Set exercise: Present everything from the line containing "Task: Switch to" down to the line containing "click(x=1246, y=403)", both included, as a Markdown table with the columns Row and Entry. Put a running number under Row and the line under Entry, and leave out any blank lines.

+++

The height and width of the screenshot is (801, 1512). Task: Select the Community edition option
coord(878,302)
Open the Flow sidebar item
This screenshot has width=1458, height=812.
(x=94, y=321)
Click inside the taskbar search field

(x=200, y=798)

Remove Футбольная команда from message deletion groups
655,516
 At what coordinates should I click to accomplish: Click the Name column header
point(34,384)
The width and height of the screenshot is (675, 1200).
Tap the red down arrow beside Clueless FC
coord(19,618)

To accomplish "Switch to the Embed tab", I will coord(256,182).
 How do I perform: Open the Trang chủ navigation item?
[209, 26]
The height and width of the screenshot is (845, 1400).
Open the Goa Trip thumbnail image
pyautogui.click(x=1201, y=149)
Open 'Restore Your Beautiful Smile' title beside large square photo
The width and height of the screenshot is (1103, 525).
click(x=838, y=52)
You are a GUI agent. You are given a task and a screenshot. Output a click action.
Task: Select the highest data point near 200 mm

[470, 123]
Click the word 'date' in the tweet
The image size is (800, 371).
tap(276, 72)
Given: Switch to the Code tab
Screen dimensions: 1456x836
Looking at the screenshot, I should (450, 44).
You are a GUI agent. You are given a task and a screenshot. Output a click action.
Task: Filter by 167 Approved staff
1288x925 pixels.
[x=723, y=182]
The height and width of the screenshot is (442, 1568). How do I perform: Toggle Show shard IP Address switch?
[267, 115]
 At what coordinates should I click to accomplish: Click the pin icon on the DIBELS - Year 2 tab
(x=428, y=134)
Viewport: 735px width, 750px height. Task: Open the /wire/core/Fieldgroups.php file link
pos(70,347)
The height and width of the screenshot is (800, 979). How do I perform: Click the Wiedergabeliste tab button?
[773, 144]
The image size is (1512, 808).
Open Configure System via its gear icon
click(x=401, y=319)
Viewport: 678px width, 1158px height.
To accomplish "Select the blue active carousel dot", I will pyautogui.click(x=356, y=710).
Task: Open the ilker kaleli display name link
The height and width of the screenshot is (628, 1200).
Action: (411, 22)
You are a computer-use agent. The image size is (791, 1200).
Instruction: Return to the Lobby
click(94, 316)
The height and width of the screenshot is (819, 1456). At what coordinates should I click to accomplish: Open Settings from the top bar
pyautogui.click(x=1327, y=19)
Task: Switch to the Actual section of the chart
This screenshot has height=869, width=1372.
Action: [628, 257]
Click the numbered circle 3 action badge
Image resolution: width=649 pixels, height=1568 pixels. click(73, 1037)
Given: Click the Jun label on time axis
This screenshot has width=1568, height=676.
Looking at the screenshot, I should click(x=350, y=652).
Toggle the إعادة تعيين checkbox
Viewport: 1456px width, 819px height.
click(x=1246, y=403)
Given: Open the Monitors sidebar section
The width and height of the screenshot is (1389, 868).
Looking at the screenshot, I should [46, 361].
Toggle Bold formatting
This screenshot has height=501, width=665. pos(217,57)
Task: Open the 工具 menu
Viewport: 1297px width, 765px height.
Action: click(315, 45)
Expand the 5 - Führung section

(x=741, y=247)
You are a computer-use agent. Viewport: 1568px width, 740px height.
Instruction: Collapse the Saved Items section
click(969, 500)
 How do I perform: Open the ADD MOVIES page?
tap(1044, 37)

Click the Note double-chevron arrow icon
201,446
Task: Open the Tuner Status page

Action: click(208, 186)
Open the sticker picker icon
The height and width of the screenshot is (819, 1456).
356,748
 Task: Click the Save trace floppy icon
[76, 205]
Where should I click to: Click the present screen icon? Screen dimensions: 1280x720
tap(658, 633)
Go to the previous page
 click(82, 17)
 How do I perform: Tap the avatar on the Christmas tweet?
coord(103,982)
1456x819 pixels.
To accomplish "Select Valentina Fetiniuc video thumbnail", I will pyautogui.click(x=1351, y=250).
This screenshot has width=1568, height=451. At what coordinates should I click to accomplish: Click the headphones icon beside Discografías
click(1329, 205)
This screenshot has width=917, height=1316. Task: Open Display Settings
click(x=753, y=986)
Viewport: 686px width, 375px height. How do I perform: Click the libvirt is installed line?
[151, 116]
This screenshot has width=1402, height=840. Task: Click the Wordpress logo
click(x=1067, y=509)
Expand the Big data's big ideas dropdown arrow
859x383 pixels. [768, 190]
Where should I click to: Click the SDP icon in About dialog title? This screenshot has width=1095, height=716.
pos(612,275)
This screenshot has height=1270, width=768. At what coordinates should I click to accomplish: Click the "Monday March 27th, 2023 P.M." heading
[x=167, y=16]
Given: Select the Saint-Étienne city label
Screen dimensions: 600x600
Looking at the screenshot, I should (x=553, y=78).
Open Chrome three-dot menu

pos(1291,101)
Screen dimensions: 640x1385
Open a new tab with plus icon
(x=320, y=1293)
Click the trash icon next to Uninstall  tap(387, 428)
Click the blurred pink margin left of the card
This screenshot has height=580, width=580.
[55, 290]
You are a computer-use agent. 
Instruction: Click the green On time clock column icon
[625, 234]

+++

Final answer:
| Row | Entry |
|---|---|
| 1 | Task: Switch to the Actual section of the chart |
| 2 | This screenshot has height=869, width=1372. |
| 3 | Action: [628, 257] |
| 4 | Click the numbered circle 3 action badge |
| 5 | Image resolution: width=649 pixels, height=1568 pixels. click(73, 1037) |
| 6 | Given: Click the Jun label on time axis |
| 7 | This screenshot has width=1568, height=676. |
| 8 | Looking at the screenshot, I should click(x=350, y=652). |
| 9 | Toggle the إعادة تعيين checkbox |
| 10 | Viewport: 1456px width, 819px height. |
| 11 | click(x=1246, y=403) |